[ベルリン 15日 ロイター] - ドイツの社会民主党(SPD)のシュルツ党首は、メルケル首相率いるキリスト教民主・社会同盟(CDU・CSU)との連立政権樹立に向けた予備折衝を開始することに合意したと述べた。

SPDは2013年以降、CDU・CSUと連立を組んできたが、9月の総選挙では得票率が第2次世界大戦以来の低水準となった。当初は下野すると主張していたが、メルケル首相と少数政党2党との連立協議が決裂した後、新たな連立政権樹立を検討するよう説得を受けた。

シュルツ党首は、SPDがドイツの安定に貢献するため政権支援を検討する責任があると述べた。
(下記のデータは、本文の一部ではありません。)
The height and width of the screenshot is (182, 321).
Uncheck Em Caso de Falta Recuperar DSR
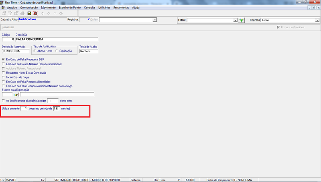[3, 59]
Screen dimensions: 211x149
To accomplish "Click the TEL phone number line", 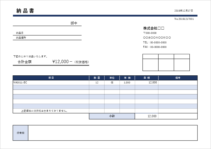I will point(155,42).
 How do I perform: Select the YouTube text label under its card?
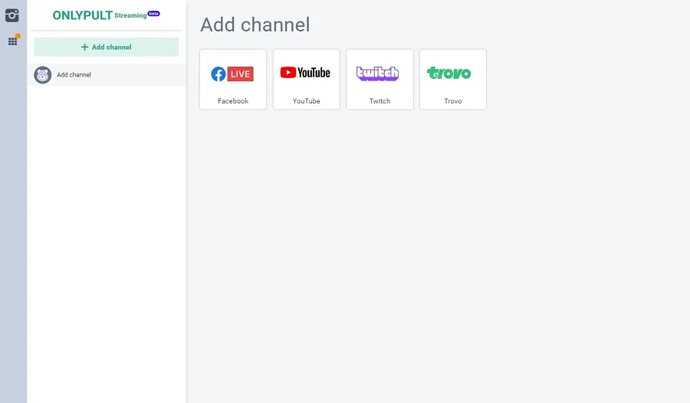coord(306,101)
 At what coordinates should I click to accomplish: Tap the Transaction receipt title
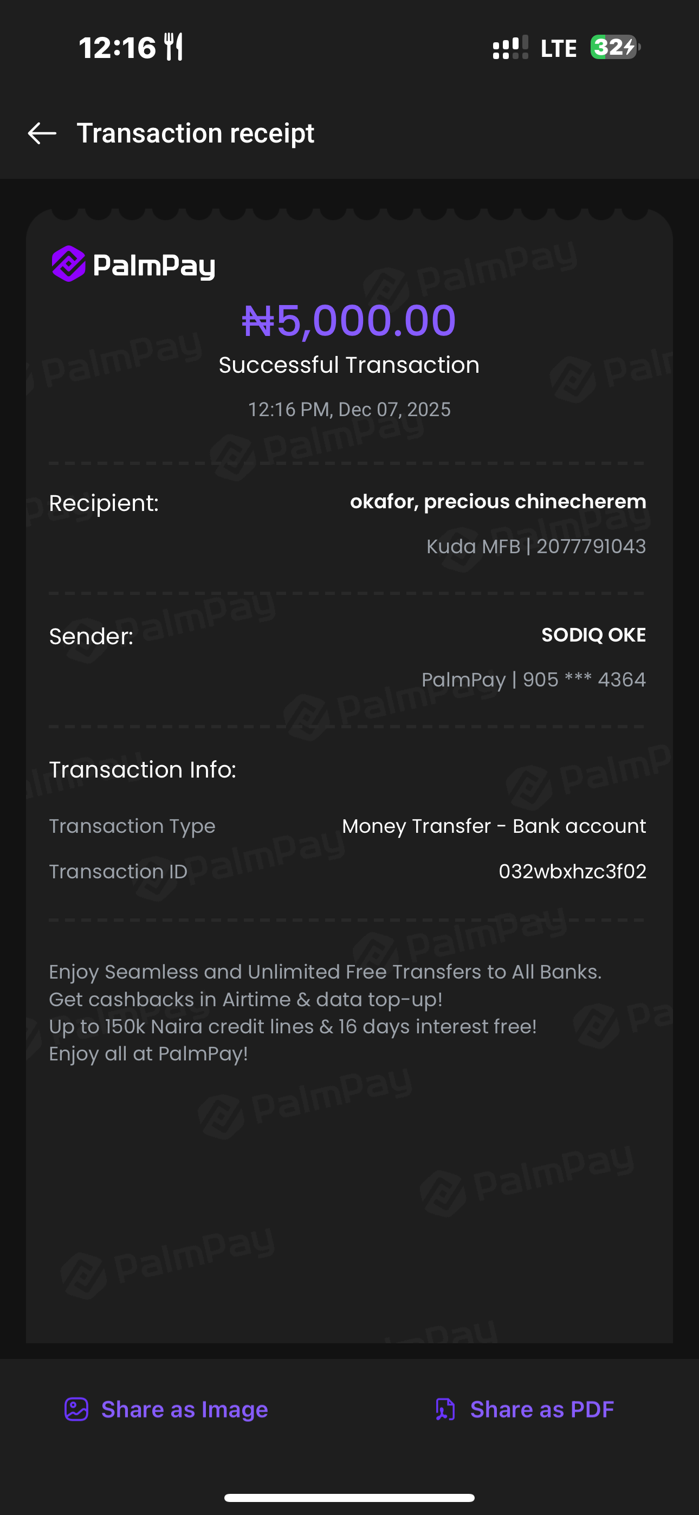point(195,134)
その上で、これまでの連立政権以上にSPDのアイデンティティーを強める方針を示し、医療や教育への支出拡大を要求すると表明。「これまでの大連立の継続はない」と述べた。

同党首は、本格的な協議は来年1月初めより前には開始しないとした。連立樹立の計画を巡っては党員が承認する必要があり、最終的な結果が出るには数カ月かかる可能性がある。

中道左派のSPDは保守のCDU・CSUから譲歩を引き出したいと考える一方で、双方は移民問題を巡り溝が深く、協議が長期化する可能性がある。

メルケル首相はCSUの党大会で演説し、SPDの決定を歓迎。安定政権の樹立に向けた迅速な取り組みを求めた。

ARDテレビの世論調査によると、CDU・CSUとSPDによる「大連立」を支持すると答えた有権者は全体の61%に上った。